We are raising funds for the Alzheimer's Society as this particular walk is their charity walk. They promise us it will be demanding but exhilarating and will be in some of the most spectacular countryside in England. If you would like to support us on our walk please go to our team fundraising page below:
So the Yorkshire Three Peaks will push me to new limits over the next few months. The date of the challenge is Friday 26th June so, I have plenty of time to train. But, how should you train for this particular challenge? Looking around there doesn't seem to be many training plans available although I did find this one on the TeamWalking website. It suggests an 8 week plan - luckily we have around 17 weeks until the 7:30am start time.
There are lots of caveats thrown in such as
Seek medical advise before you start your plan (I'm sure my doctor would be thrilled to see me take one of her appointments up with this enquiry)
Sudden bouts of exercise increase the risk of injury
Mix in with other exercise - Strength training exercises, swimming, cycling as well as walking
Devise your own training plan to suit your level of fitness
Obviously these are valuable snippets designed to ensure no litigation can be levelled at the writers door. So I also endorse these comments.
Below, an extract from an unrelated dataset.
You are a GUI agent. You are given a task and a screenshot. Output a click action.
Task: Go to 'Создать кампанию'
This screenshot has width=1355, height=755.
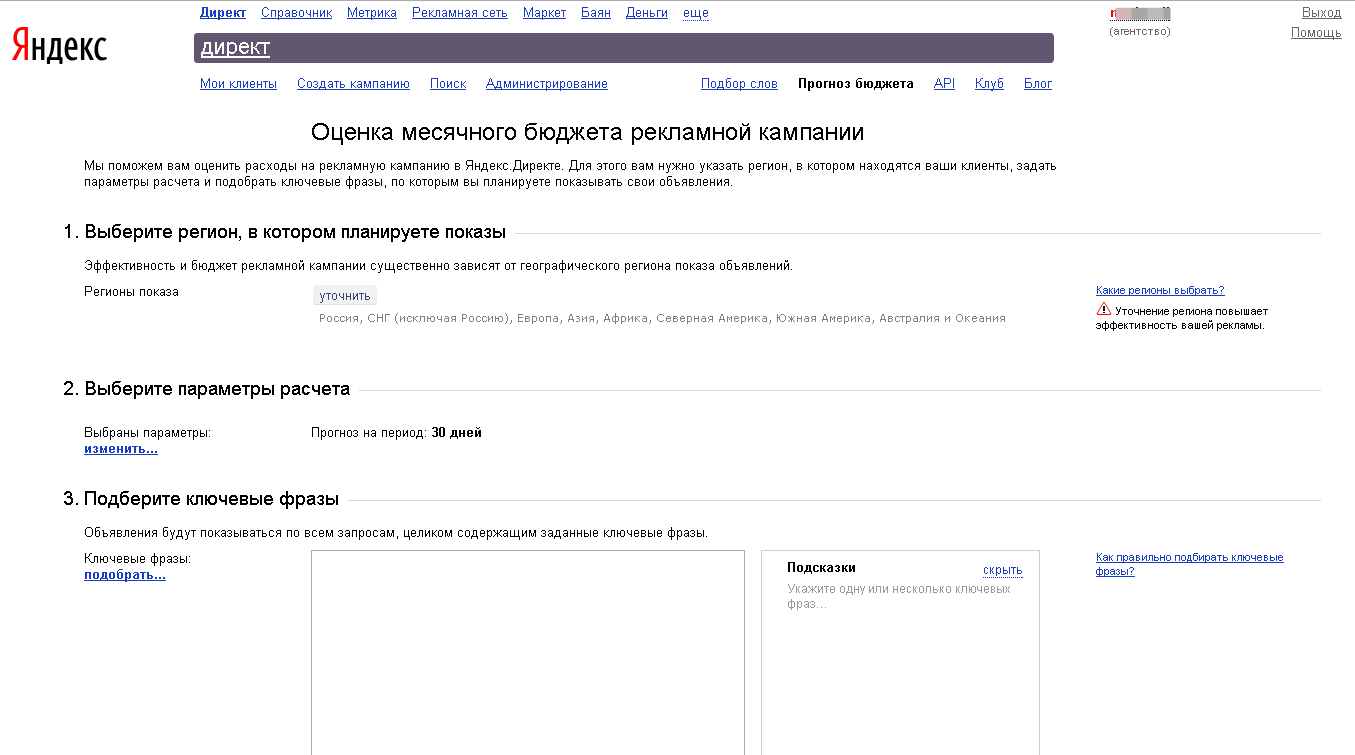[x=353, y=83]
Without stealing the copy from TeamWalking I was intrigued to find weeks 1 and 2 had 4 bouts of training in each week. Walk for 3 miles day 1, day 3 walk for 3 to 4 miles, day 5 swim or cycle for 30 minutes with day 6 a staggering 10 to 12 mile walk. Already in week one they are suggesting a 10 mile walk!!!! Each of these days are finished off with a small amount of strength training exercises to include Step Ups, Forward Lunges and Squats.
Week 3 and 4 the level of distance covered obviously has to increase so days 2 and 4 are more challenging with a 4 to 6 mile walk on day 2 and a 6 to 8 mile walk on day 4. Day 5 sees a 45 minute swim or cycle and day 6 is the same as weeks 1 and 2. All other days are rest days and you should ensure these are taken to allow the body time to recover.
Weeks 5, 6 and 7 step up the distance to a level where you are in no doubt what lies ahead. Hopefully staying injury free during this period too, will allow you to build up to some serious miles covered. Day 2 walk 8 to 10 miles, day 4 1 hour swim or cycle, day 5 is a 6 to 8 mile walk on hilly terrain with day 7, wait for it..........a 14 to 16 mile walk on hills. That would be a walk to the Flowing Well 8 times in a day, I assume the consuming of alcohol is not included in the training plan?
Week 8, challenge week, no backing out now. Only 2 training days suggested this week, to just keep the fitness ticking over. Day 2 is a moderate 4 to 5 mile walk and day 4 and easy 3 mile walk. Again the other days are rest days, take them as you have 25 miles to walk on challenge day.
So we have a plan. We have 17 weeks to get ready. We have paid the entry fee. We now need to get training...........Oh yes and buy all of the equipment required too? I shall discuss this in our next update.